Ketika istri bos hendak menampar Nina, bos buru-buru datang dan menghalanginya. Beberapa pegawai perempuan lainnya membawa Nina menjauh dan membiarkan istri bos meracau tidak karuan.

"Kamu gak apa-apa kan, Nin? Gimana kalau kamu pulang aja? Mukamu juga pucat," tawar salah satu pegawai.

"Iya, pulang Nin. Biar kami aja gantikan bagianmu. Kalau kamu ngak tahan, berhenti aja. Kamu juga tau mulut istri bos gimana," sahut pegawai lainnya.

"Aku gapapa. Aku masih bisa kerja kok," senyum Nina meyakinkan teman-temannya. Dia masih belum boleh berhenti. Tidak sampai Randy naik tahun ajaran baru.

Saat mereka berusaha meyakinkan Nina, seorang pegawai laki-laki lainnya datang menghampiri mereka. "Nin, bos suruh kamu pulang dulu besok baru datang."

Nina melirik ke arah istri bos yang masih mengamuk dan mengangguk lesu. Dengan langkah gontai, Nina berjalan menuju kamar ganti untuk menukar bajunya dan mengambil tas punggungnya. Ketika Nina ingin pergi, laki-laki yang tadi datang dengan membawa helm.

"Nin, aku antar pulang ya biar kamu lebih cepat istirahatnya," tawarnya.

Nina ingin menolak. Tetapi ketika mengingat kembali pesan Tommy padanya, dia mengangguk sebagai jawaban dan mengambil helm itu. Laki-laki yang dikenalnya sebagai Rudi itu langsung tersenyum sumringah dan mengeluarkan motornya. Begitu Nina telah duduk dibelakang, motor langsung melesat dengan cepat.

Angin yang tiba-tiba menerpa wajahnya membuat Nina menutup matanya. Dia tetap berpegangan pada besi penyangga meskipun Rudi telah mengizinkan untuk memeluknya. Nina tentu saja tidak mau. Rudi salah satu laki-laki yang menyukainya. Nina tidak mau dengan menuruti permintaannya akan membuatnya menjadi berharap.

Saat Nina sudah menyesuaikan matanya dengan kecepatan motor Rudi, dia baru menyadari keadaanya sekitarnya. Jalan yang dilalui Rudi berbeda dengan biasa yang dia lalui. Nina mulai merasakan firasat buruk ketika tidak melihat satupun rumah penduduk dan jalanan yang gelap.

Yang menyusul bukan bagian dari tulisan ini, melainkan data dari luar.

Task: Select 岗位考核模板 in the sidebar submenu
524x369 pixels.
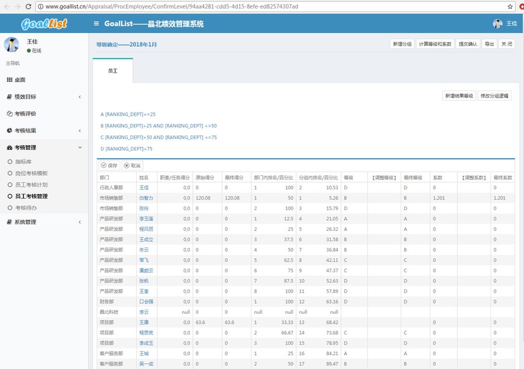Action: click(31, 173)
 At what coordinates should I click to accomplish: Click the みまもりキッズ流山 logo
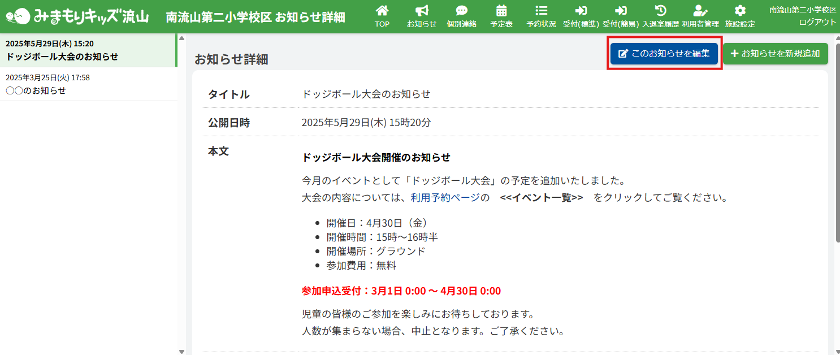click(78, 16)
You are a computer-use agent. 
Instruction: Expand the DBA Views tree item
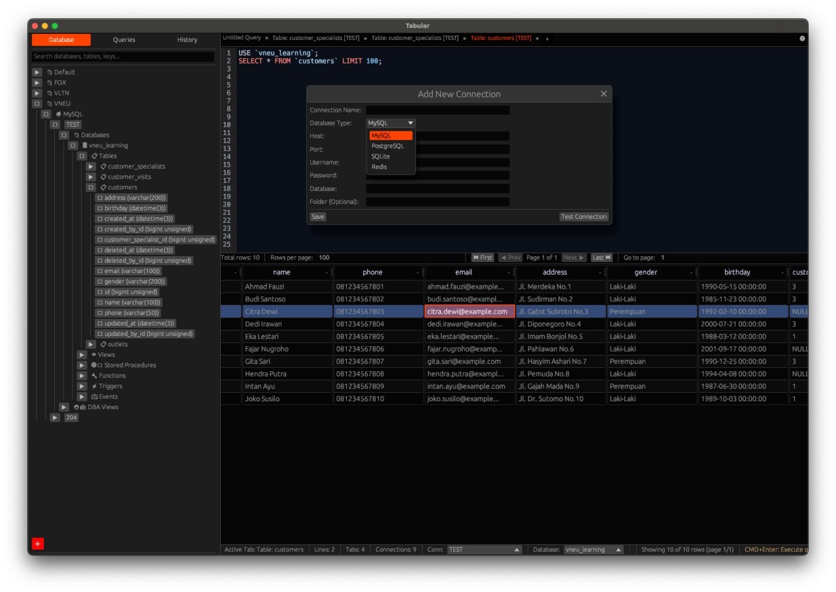coord(63,406)
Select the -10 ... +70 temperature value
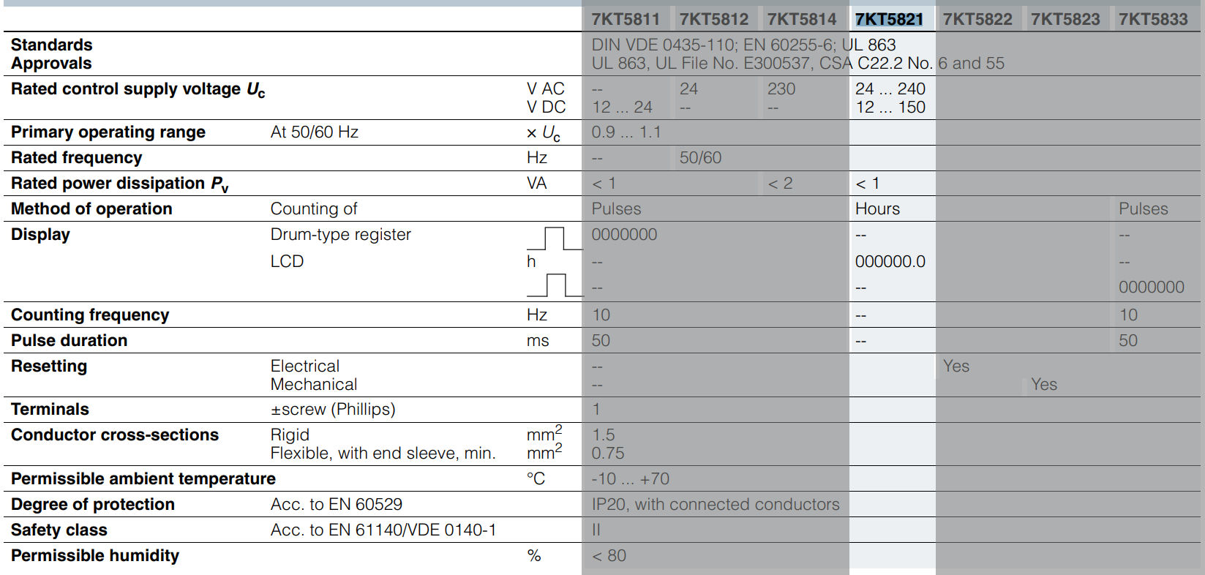This screenshot has width=1205, height=575. pos(630,478)
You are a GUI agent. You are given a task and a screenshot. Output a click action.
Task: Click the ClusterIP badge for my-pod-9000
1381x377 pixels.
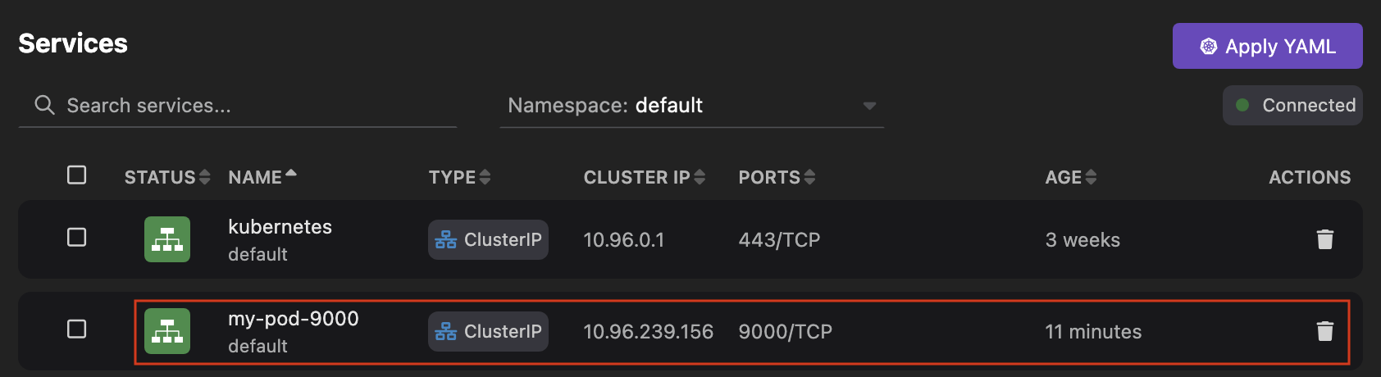coord(488,331)
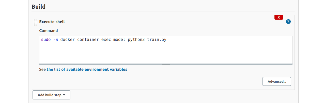
Task: Click the Command field label
Action: 49,31
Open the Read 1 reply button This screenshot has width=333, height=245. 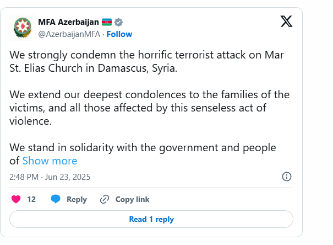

"Rud, ini bukan jalan yang ku bilang tadi loh. Putar balik lagi!" Nina sengaja meninggikan suaranya untuk menggertaknya.

"Jalan sini lebih cepat. Lu tenang aja, Nin. Serahkan semua sama abang."

Bukannya memperlambat laju motor, Rudi semakin menambah kecepatannya dan semakin masuk kedalam pedalaman. Firasat Nina yang semakin menjadi-jadi membuatnya mencubit pinggang Rudi dengan keras. Rudi otomatis mengerem motornya karena rasa sakit yang tidak diduganya. Kesempatan itu diambil Nina untuk turun dan mengembalikan helm.